What is being asked: In the records below, reproduce exactly the lines from the one containing "Task: Click the delivery truck icon" through the one containing "Given: Zoom in on the page", both included, and omit the pictures.

Data to examine Start Marker

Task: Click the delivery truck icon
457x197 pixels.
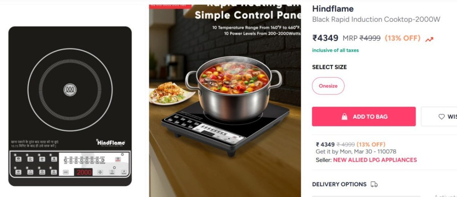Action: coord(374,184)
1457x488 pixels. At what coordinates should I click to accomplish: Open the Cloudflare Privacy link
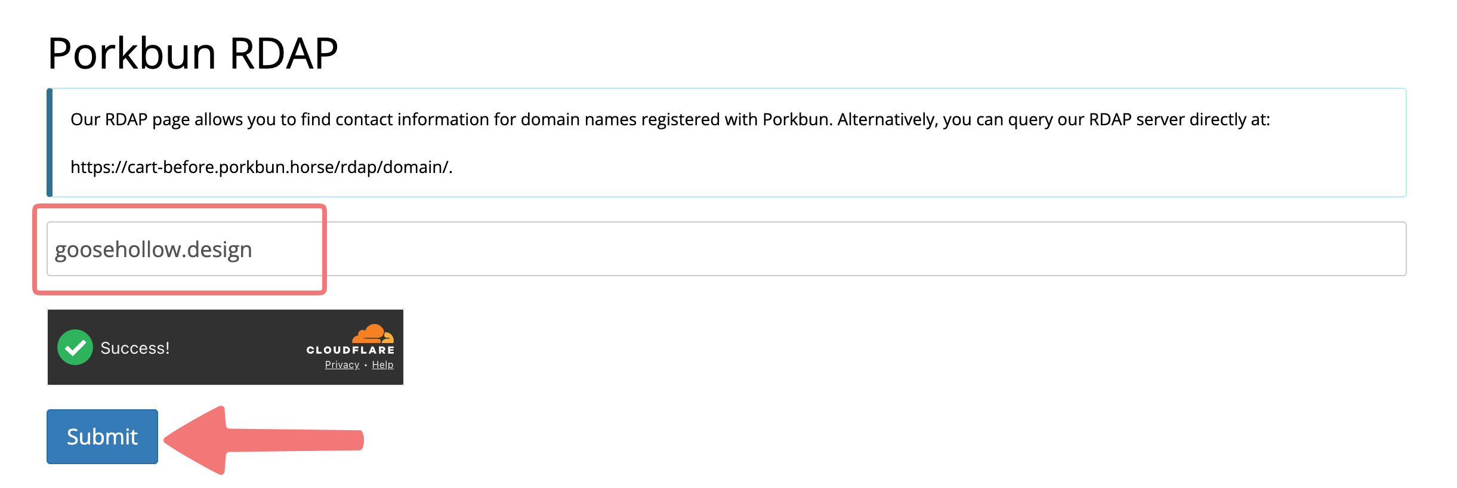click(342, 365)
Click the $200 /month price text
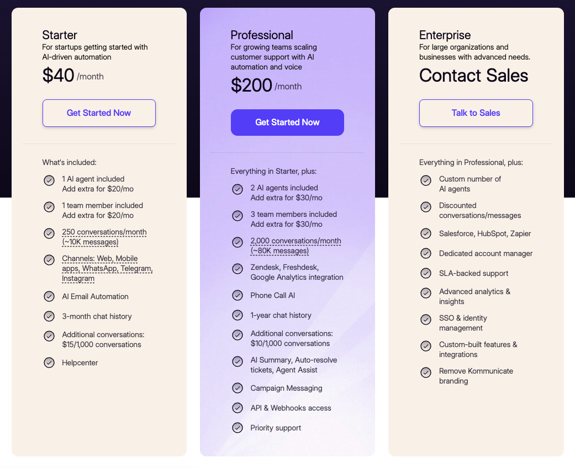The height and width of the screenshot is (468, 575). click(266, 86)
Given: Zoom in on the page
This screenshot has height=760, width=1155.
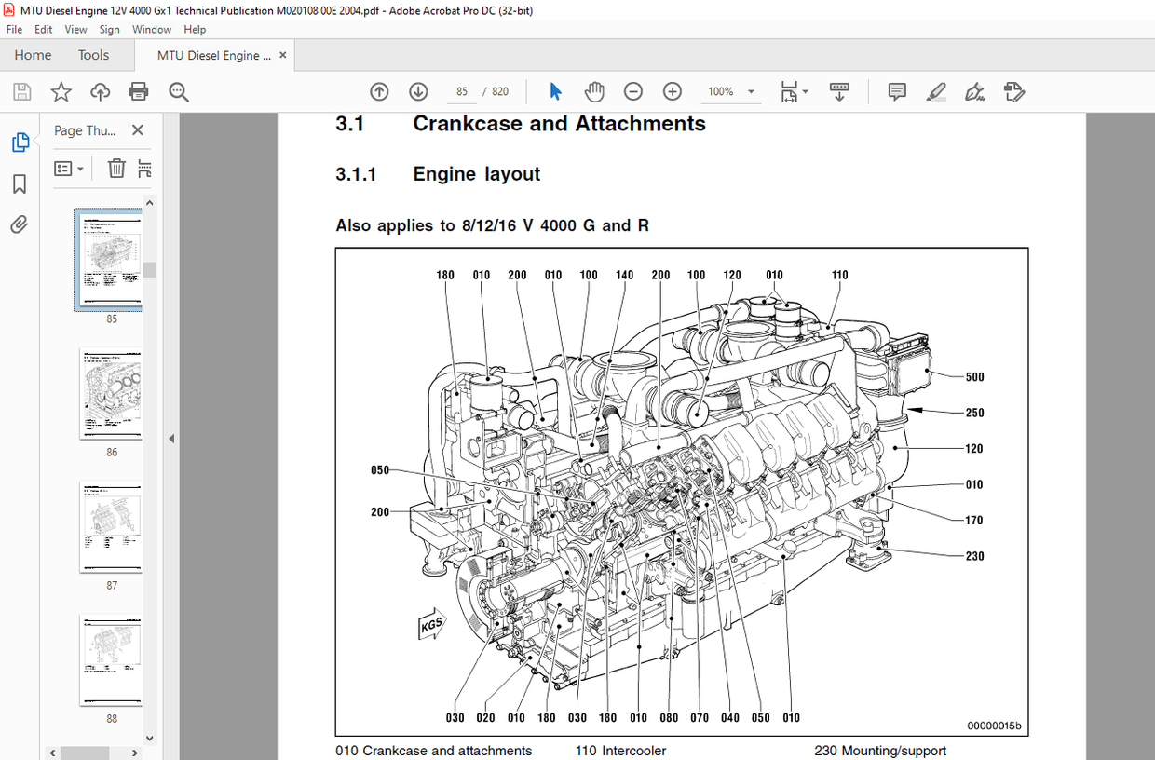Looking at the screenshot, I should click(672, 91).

Data to examine End Marker
Data to examine Start Marker

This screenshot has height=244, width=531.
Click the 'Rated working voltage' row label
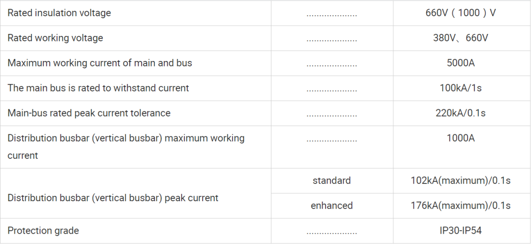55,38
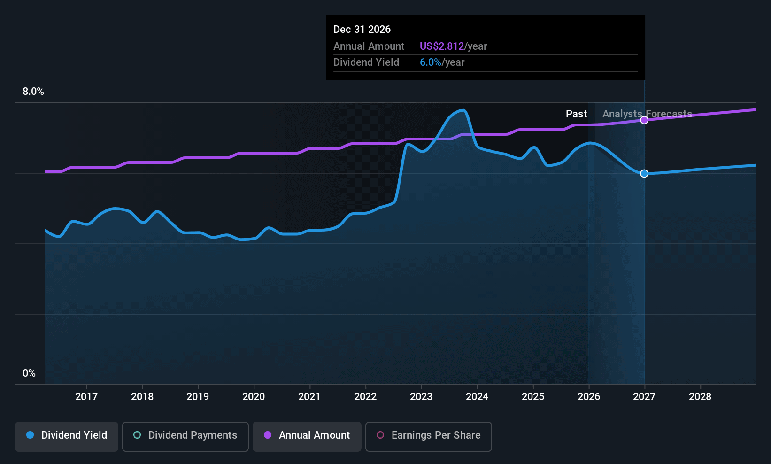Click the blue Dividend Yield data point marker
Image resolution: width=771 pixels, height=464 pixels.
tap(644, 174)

Data to examine End Marker

Written answer:
Task: Click the delivery truck icon
457x197 pixels.
Action: coord(374,184)
1457x488 pixels. At what coordinates should I click to accomplish: Open the Cloudflare Privacy link
click(342, 365)
Click the $200 /month price text
The height and width of the screenshot is (468, 575). click(266, 86)
Given: Zoom in on the page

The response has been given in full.